- Prompt -
In the entries that follow, copy exactly each line from the first through the line with "Click the Single Detached 16% bar".

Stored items
----

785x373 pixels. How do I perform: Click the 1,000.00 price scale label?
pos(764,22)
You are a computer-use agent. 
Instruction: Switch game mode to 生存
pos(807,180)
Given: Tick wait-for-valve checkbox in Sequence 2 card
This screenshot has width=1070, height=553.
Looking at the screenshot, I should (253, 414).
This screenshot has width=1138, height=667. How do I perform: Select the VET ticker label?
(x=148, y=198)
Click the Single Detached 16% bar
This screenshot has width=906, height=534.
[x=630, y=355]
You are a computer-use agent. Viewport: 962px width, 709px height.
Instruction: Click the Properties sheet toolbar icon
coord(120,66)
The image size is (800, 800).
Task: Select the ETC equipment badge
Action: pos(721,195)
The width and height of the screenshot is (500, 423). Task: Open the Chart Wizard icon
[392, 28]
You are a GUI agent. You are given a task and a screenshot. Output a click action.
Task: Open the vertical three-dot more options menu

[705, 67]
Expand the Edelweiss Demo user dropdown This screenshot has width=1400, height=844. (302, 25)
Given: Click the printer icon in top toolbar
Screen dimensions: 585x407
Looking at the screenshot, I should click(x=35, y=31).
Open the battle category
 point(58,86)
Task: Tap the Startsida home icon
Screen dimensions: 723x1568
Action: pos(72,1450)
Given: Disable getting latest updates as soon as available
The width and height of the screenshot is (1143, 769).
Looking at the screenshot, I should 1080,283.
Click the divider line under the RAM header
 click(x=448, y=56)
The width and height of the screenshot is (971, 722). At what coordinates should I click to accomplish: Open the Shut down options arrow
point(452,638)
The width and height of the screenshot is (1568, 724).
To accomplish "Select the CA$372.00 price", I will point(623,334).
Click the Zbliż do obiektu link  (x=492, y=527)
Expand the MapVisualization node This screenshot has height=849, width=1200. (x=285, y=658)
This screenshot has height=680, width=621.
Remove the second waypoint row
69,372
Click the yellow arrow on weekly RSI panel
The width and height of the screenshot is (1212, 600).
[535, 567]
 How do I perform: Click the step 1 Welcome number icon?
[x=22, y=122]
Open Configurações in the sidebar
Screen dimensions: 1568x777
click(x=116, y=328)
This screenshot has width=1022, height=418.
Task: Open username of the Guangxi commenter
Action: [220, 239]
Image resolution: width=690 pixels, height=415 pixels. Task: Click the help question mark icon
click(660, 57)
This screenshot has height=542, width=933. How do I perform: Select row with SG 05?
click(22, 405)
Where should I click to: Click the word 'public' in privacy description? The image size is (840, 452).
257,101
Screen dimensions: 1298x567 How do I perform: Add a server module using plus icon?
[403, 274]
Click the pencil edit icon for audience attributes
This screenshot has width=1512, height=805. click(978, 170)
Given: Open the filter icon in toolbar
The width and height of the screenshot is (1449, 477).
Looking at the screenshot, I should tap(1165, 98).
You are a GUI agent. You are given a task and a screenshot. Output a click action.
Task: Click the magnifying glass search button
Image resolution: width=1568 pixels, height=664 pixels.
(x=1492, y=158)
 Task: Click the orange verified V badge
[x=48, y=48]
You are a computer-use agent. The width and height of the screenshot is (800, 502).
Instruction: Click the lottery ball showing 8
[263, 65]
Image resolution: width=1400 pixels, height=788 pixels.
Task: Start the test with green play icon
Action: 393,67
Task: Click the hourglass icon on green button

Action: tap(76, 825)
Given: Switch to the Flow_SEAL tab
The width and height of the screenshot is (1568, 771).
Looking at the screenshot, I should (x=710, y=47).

----

- Answer area -
785x373 pixels. How do I perform: Click the 1,000.00 price scale label?
pos(764,22)
You are a computer-use agent. 
Instruction: Switch game mode to 生存
pos(807,180)
Given: Tick wait-for-valve checkbox in Sequence 2 card
This screenshot has width=1070, height=553.
Looking at the screenshot, I should (253, 414).
This screenshot has width=1138, height=667. How do I perform: Select the VET ticker label?
(x=148, y=198)
Click the Single Detached 16% bar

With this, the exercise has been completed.